WHAT TO WORK ON: Look through the listing below, find every line with the string "dimensions", and copy it.

DATA LISTING:
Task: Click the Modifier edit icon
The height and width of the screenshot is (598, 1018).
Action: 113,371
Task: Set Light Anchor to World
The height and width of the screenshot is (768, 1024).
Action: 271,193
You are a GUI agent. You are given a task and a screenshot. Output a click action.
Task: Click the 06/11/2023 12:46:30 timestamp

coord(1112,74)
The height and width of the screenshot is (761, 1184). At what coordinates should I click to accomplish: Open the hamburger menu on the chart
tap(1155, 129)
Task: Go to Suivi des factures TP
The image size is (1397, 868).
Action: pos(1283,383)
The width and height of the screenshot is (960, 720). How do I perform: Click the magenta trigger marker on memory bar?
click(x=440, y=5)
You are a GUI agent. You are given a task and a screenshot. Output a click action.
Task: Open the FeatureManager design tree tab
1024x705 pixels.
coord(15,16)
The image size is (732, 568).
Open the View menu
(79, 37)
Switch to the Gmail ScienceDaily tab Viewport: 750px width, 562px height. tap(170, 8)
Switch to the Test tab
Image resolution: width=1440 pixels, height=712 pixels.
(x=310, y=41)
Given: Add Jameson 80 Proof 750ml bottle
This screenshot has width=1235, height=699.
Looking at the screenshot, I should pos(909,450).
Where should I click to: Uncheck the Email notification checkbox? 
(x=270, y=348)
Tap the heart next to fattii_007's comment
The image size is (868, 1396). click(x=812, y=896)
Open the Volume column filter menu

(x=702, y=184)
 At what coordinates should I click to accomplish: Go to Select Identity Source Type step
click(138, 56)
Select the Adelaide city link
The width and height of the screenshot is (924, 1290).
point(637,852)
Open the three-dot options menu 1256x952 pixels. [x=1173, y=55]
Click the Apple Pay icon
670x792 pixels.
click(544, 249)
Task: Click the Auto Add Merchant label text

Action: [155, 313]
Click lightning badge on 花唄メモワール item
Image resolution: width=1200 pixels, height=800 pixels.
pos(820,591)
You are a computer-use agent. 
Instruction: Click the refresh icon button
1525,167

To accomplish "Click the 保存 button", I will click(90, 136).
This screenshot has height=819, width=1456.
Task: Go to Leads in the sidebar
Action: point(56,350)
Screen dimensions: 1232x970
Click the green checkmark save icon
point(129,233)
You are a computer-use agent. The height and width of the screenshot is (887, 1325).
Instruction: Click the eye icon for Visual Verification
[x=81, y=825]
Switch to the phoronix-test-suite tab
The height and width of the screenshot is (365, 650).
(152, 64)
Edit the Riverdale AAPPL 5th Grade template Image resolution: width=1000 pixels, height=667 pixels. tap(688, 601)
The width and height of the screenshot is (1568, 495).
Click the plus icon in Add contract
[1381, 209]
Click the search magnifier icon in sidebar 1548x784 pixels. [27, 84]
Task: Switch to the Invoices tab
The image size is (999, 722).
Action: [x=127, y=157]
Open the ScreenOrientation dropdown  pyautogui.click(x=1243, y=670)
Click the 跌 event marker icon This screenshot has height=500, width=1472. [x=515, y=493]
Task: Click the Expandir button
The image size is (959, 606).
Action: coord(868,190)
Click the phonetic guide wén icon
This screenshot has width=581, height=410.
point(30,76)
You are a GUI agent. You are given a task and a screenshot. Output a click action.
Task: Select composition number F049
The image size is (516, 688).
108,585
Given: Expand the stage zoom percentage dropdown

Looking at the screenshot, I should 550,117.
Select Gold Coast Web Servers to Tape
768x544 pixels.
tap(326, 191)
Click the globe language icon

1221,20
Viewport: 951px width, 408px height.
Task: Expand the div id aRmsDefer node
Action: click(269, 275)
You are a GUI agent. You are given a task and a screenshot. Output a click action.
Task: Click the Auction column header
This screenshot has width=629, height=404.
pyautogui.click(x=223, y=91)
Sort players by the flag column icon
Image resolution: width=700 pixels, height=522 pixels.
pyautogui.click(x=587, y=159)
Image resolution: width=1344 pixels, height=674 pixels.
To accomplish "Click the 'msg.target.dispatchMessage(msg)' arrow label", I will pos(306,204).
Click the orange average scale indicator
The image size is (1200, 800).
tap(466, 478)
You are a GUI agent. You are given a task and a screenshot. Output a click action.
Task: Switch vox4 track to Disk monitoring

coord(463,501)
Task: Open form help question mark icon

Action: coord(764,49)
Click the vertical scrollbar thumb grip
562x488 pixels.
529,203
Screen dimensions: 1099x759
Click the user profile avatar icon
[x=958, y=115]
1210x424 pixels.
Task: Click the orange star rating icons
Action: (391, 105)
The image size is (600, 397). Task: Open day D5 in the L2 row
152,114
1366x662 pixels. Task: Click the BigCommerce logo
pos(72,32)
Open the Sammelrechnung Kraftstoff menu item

FINISHED EXERCISE:
Screen dimensions: 1232x970
Screen dimensions: 1099x759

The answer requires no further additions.